## [SUPPLIED PASSAGE]

Closed DSuveges closed 1 year ago
@cmalangone Could you please follow up on this issue? The data seems right, passes the ETL right, but it seems the evidence got lost in the elastic.
@DSuveges keep you posted
@DSuveges , it looks like this is still an open issue. I was wondering which final approach was chosen: either to tackle it from the data point of view, as opentargets/issues#1687 suggests, or from the backend / frontend (software) point of view.
@mbdebian Yes, the issue is still there. We haven't made any step to address it at the data level. I think it is reasonable assume that a number in the order of 1e-/+50 is representable. However it was just my assumption that the problem is the over/underflow at graphql. It requires further investigation to validate this hypothesis.
Is there any update on this? It looks like this issue is lingering in our backlog, and we may have to just close it.
@DSuveges , would you know whether there's any update on this? May I close this issue?
The issue we have is that we aren't specifying an index schema for data ingestion, so ES makes a best guess as to the shape of the data. As almost all of the entries fit within the range of a float (32-bit) it is creating a field with that value.
We can inspect the index settings with the query <es>/evidence_datasource_ot_genetics_portal/_mapping/field/odds*
which shows:
{
"evidence_datasource_ot_genetics_portal" : {
"mappings" : {
"oddsRatio" : {
"full_name" : "oddsRatio",
"mapping" : {
"oddsRatio" : {
"type" : "float"

## [RAW DATA]
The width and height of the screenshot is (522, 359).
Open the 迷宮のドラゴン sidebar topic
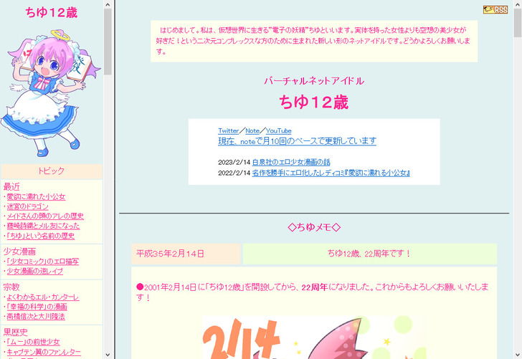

## [TASK PROMPT]
Answer from the issue thread above:
(a) Which issue is cited as suggesting that the problem be tackled from the data point of view?
(b) According to the thread, why does ES make a best guess about the shape of the data?
(c) What type does the mapping output show for oddsRatio?

## [REPLY]
(a) opentargets/issues#1687
(b) No index schema is specified for data ingestion.
(c) float